Question
Question: The arbitrary number \(^{\prime}-2^{\prime}\) is multiplied with vector \(\vec{A}\) then (A) The m...
The arbitrary number ′−2′ is multiplied with vector A then
(A) The magnitude of vector will be doubled and direction will be same
(B) The magnitude of vector will be doubled and direction will be opposite
(C) The magnitude of vector and its direction remain constant
(D) None of the above
Solution
We should know that vectors are used in science to describe anything that has both a direction and a magnitude. They are usually drawn as pointed arrows, the length of which represents the vector's magnitude. The four major types of vectors are plasmids, viral vectors, cosmids, and artificial chromosomes. Of these, the most commonly used vectors are plasmids. Common to all engineered vectors are an origin of replication, a multicloning site, and a selectable marker. Vectors can be used to represent physical quantities. Most commonly in physics, vectors are used to represent displacement, velocity, and acceleration. Vectors are a combination of magnitude and direction.
Complete step by step answer When a vector is multiplied by an arbitrary number x, the magnitude of vector changes by x times but the direction remains the same if the vector is multiplied by an arbitrary number x.
The magnitude of the vector changes by x times and the direction reverses due to -ve sign.

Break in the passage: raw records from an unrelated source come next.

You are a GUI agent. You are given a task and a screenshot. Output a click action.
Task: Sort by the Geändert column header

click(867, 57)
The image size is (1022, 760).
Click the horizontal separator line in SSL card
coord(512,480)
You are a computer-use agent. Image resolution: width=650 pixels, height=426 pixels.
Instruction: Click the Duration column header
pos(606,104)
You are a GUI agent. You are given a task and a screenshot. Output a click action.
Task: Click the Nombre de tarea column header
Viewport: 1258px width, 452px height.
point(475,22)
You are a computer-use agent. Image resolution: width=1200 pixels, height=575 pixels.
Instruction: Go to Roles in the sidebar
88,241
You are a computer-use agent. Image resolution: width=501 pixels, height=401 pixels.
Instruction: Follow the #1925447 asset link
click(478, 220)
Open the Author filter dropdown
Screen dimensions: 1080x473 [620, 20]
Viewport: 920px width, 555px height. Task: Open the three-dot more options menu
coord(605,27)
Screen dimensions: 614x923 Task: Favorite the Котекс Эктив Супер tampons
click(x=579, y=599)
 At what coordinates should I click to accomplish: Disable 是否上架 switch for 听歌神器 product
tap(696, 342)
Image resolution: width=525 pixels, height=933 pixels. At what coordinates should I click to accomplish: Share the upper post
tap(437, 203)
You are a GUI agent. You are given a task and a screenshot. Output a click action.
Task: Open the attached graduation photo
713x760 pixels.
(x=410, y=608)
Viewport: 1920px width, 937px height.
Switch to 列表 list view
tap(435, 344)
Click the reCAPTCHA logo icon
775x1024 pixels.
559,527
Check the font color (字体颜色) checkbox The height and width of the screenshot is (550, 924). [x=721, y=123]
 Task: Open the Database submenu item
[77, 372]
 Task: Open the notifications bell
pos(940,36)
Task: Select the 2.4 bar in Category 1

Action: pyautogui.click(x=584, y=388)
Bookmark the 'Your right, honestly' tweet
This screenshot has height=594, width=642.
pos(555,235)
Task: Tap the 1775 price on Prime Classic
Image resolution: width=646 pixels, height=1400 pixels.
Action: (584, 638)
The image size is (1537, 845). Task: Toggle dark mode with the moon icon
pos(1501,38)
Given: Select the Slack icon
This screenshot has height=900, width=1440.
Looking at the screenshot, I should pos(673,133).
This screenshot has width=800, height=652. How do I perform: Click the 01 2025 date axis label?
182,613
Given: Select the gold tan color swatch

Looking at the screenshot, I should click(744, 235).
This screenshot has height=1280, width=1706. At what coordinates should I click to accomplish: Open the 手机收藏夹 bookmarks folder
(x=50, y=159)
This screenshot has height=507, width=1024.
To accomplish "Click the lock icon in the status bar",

So, when arbitrary number -2 is multiplied with vector A, then the magnitude of the vector will be doubled and direction will be opposite.
Therefore, the correct answer is Option B.
Note: We know that triangle law of vector addition states that when two vectors are represented as two sides of the triangle with the order of magnitude and direction, then the third side of the triangle represents the magnitude and direction of the resultant vector. Two vectors are equal if they have the same magnitude and direction. They are parallel if they have the same or opposite direction. We can combine vectors by adding them, the sum of two vectors is called the resultant. One such operation is the addition of vectors. Two vectors can be added together to determine the result (or resultant). For example, a vector directed up and to the right will be added to a vector directed up and to the left.